Records also show that the GardaWorld alarm went off at 11.30pm the night before Easter Sunday, but was recorded as a false alarm.
On Easter Sunday, the day of the robbery, there were a total of three alarm calls at the Sylmar building, including one at 4:46 a.m. The alarm was reported to GardaWorld supervisors, but it is unclear whether police who responded to the call found anything.
There was a second alarm call on Easter Sunday at 7:22 a.m. and police responded 45 minutes later, but deemed the call a “valid alarm.”
A large section of the wall at the southern end of the GardaWorld facility was destroyed.

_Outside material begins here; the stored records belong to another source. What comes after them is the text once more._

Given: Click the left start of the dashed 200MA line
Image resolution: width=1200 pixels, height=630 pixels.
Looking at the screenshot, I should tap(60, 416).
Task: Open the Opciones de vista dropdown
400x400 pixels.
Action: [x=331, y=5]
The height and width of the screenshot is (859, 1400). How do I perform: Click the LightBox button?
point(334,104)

Stephenson said the number of false alarms could mean the perpetrators were testing the security system. The former FBI investigator said the number of false alarms in a span of a few months should have alerted GardaWorld supervisors.
“If I were the supervisor of that building, I would make sure to review the entire system because it is concerning to receive several false alarms every few months,” Stephenson said. ‘I would better study the security procedures they have in place and re-educate staff.

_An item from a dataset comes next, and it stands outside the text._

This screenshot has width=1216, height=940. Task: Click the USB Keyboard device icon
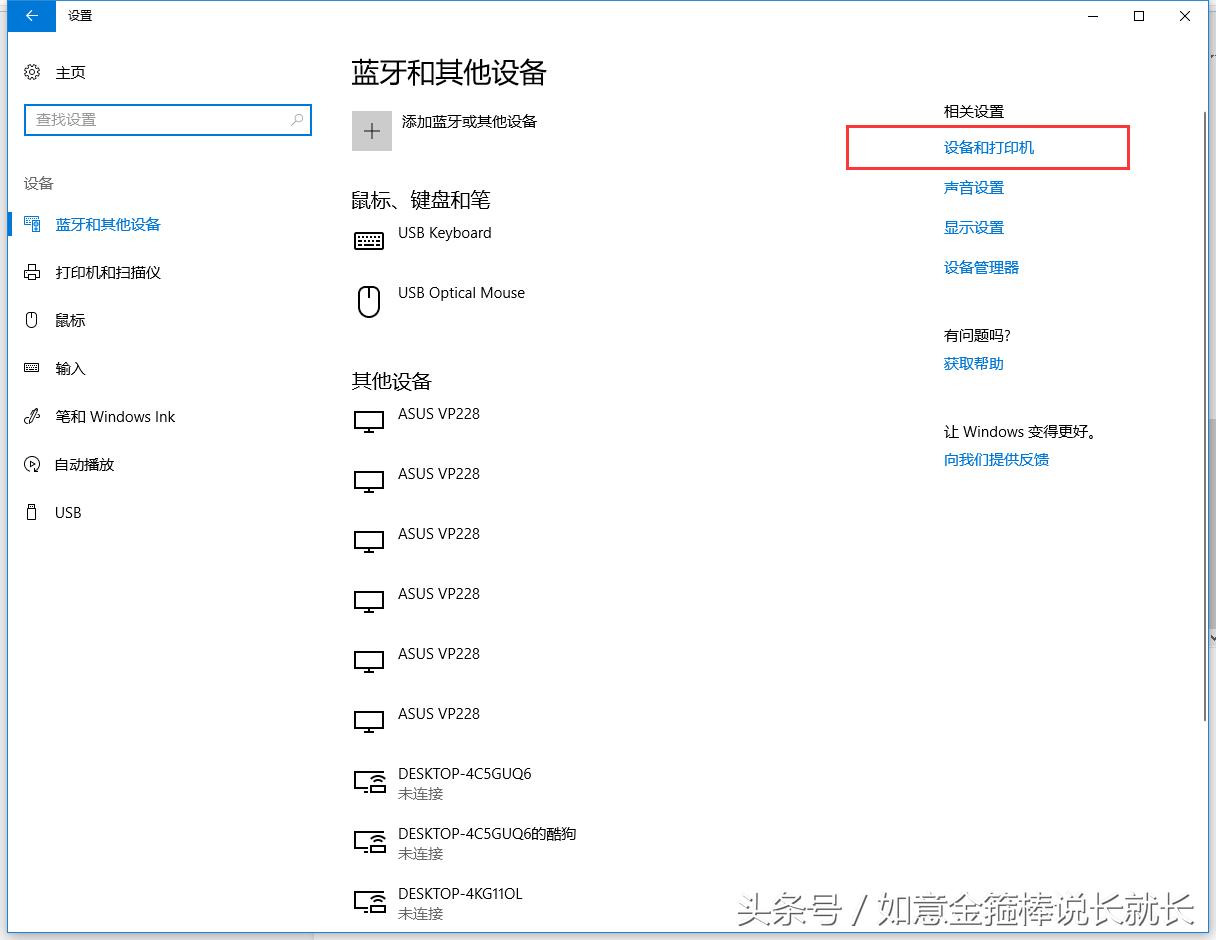coord(369,240)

“The fact that they’ve had so many problems over the last few years tells me that there was definitely a failure in the entire system even before the robbery.”
Issa Alhosry, 22, co-owner of the nearby Kwik Market Deli, told DailyMail.com that her WiFi, phones and servers were down for hours that Sunday morning and into the evening.
“We couldn’t receive or make calls, not even from my cell phone,” Alhosry recalled.
However, Alhosry said he never heard any alarms go off at the GardaWorld facility that day.
The GardaWorld alarm sounded again for the third time at 3:51 p.m. on Easter Sunday, but police recorded the incident as a false alarm and responded to the call, according to LAPD call logs.
The team of thieves are believed to have entered the premises through a roof hatch. The group then somehow blew up a portion of the south end of the building where the vaults are located.
A woman who lives in the nearby Tahitian Mobile Home Park told DailyMail.com that she was in the shower when she heard a loud, distinctive “boom” around 8:30 p.m. that Sunday.
FBI and LAPD officials have remained tight-lipped about details of the investigation.
GardaWorld has not responded to DailyMail.com’s comment questions
“I was taking a shower when I suddenly heard an explosion,” said the woman, who asked to remain anonymous. ‘It was so loud that she resonated. I got out of the shower and asked my husband, “What was that noise?”
The couple dismissed the loud bang as “random explosions” often occur on the block, which is largely an industrial area next to a train track.
“Things just explode around here and then the train comes and shakes our houses,” he said.
Residents of the mobile home park who live directly across the south end of the GardaWorld building said they did not hear any alarms coming from the facility, but many of them were not at home as it was Easter Sunday.
Stephenson said the group of thieves most likely targeted the GardaWorld premises specifically over a holiday weekend, when most businesses would have fewer staff and surrounding businesses would also be closed.
FBI officials told DailyMail.com on Friday that their investigation is ongoing, but declined to comment further.
Stephenson said it would be difficult to keep $30 million, which could cause a rift with this group of expert thieves.
“Time is against them and they will eventually be defeated,” Stephenson said.
“You can only maintain that discipline of having that amount of cash when someone like a jealous wife or a jealous friend says, ‘Hey, this guy was part of that.'”
‘Their downfall will be a combination of police surveillance work or informants who have a special interest. The more time passes, the more relatable they become too as they start to feel more comfortable and start spending large sums of that money. It’s human nature.’